On 3/5/19 4:23 PM, Vitaliy Filippov wrote:
Testing -rw=write without -sync=1 or -fsync=1 (or -fsync=32 for batch
IO, or just fio -ioengine=rbd from outside a VM) is rather pointless -
you're benchmarking the RBD cache, not Ceph itself. RBD cache is
coalescing your writes into big sequential writes. Of course bluestore
is faster in this case - it has no double write for big writes.
I'll probably try to test these settings - I'm also interested in
random write iops in an all-flash bluestore cluster :) but I don't
think any rocksdb options will help. I found bluestore pretty
untunable in terms of performance :)
For random writes, you often end up bottlenecked in the kv sync thread
so long as you aren't generally CPU bound. Anything you can do to
reduce the work being done in the kv sync thread usually helps. A big
one is making sure you are hitting onodes in the bluestore cache rather
than rocksdb cache or disk. IE having enough onode cache available for
the dataset being benchmarked.
The best thing to do for me was to disable CPU powersaving (set
governor to performance + cpupower idle-set -D 1). Your CPUs become
frying pans but write IOPS, especially single-thread write IOPS which
are the worst-case scenario AND at the same time the thing
applications usually need increase 2-3 times. Test it with fio
-ioengine=rbd -bs=4k -iodepth=1.
Yep, this is a big one. I've asked for clarification from vendors if we
can actually recommend doing this but haven't gotten a clear answer yet. :/
Another thing that I've done on my cluster was to set
`bluestore_min_alloc_size_ssd` to 4096. The reason to do that is that
it's 16kb by default which means all writes below 16kb use the same
deferred write path as with HDDs. Deferred writes only increase WA
factor for SSDs and lower the performance. You have to recreate OSDs
after changing this variable - it's only applied at the time of OSD
creation.
Decreasing the min_alloc size isn't always a win, but ican be in some
cases.

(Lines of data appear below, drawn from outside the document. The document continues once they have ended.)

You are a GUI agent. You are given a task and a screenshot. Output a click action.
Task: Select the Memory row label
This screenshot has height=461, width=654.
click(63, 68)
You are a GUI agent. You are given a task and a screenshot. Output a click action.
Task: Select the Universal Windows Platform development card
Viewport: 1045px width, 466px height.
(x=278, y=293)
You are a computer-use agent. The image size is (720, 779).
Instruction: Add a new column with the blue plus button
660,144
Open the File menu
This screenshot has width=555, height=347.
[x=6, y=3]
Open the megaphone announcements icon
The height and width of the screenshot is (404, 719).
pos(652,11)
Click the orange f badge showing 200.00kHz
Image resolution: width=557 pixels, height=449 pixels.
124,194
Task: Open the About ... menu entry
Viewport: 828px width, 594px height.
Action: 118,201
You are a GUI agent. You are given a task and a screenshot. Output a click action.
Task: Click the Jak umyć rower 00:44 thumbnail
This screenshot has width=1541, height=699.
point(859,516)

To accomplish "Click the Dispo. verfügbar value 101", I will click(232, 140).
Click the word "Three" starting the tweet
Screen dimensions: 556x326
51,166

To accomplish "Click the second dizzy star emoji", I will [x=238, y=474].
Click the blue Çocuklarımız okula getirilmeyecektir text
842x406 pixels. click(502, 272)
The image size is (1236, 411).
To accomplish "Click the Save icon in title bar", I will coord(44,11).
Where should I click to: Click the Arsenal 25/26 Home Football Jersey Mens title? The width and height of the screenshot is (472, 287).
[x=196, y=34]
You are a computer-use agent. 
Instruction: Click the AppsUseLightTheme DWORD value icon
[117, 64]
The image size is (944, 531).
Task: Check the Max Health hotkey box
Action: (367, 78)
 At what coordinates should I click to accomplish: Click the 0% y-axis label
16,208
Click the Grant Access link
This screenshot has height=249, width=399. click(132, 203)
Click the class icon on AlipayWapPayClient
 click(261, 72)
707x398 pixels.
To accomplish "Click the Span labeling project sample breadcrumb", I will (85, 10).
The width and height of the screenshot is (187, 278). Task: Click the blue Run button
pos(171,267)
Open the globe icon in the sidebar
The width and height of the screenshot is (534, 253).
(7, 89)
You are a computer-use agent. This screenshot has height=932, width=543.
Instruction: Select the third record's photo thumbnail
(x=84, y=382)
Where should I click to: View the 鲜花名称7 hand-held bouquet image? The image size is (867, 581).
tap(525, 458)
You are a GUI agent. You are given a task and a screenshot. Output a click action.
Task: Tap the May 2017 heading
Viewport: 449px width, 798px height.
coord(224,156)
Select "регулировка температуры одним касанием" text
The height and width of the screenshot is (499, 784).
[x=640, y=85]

Originally bluestore_min_alloc_size_ssd was set to 4096 but we
increased it to 16384 because at the time our metadata path was slow and
increasing it resulted in a pretty significant performance win (along
with increasing the WAL buffers in rocksdb to reduce write
amplification). Since then we've improved the metadata path to the
point where at least on our test nodes performance is pretty close
between with min_alloc size = 16k and min_alloc size = 4k the last time
I looked. It might be a good idea to drop it down to 4k now but I think
we need to be careful because there are tradeoffs.
You can see some of the original work we did in 2016 looking at this on
our performance test cluster here:
https://docs.google.com/spreadsheets/d/1YPiiDu0IxQdB4DcVVz8WON9CpWX9QOy5r-XmYJL0Sys/edit?usp=sharing
And follow-up work in 2017 here:
https://drive.google.com/file/d/0B2gTBZrkrnpZVXpzR2JNRmR0WFE/view?usp=sharing
It might be time to revisit again.
I'm also currently trying another performance fix, kind of... but it
involves patching ceph's code, so I'll share it later if I succeed.
Would you consider sharing what your idea is? There are absolutely
areas where performance can be improved, but often times they involve
tradeoffs in some respect.
Hello list,
while the performance of sequential writes 4k on bluestore is very high
and even higher than filestore i was wondering what i can do to optimize
random pattern as well.
While using:
fio --rw=write --iodepth=32 --ioengine=libaio --bs=4k --numjobs=4
--filename=/tmp/test --size=10G --runtime=60 --group_reporting
--name=test --direct=1
I get 36000 iop/s on bluestore while having 11500 on filestore.
Using randwrite gives me 17000 on filestore and only 9500 on bluestore.
This is on all flash / ssd running luminous 12.2.10.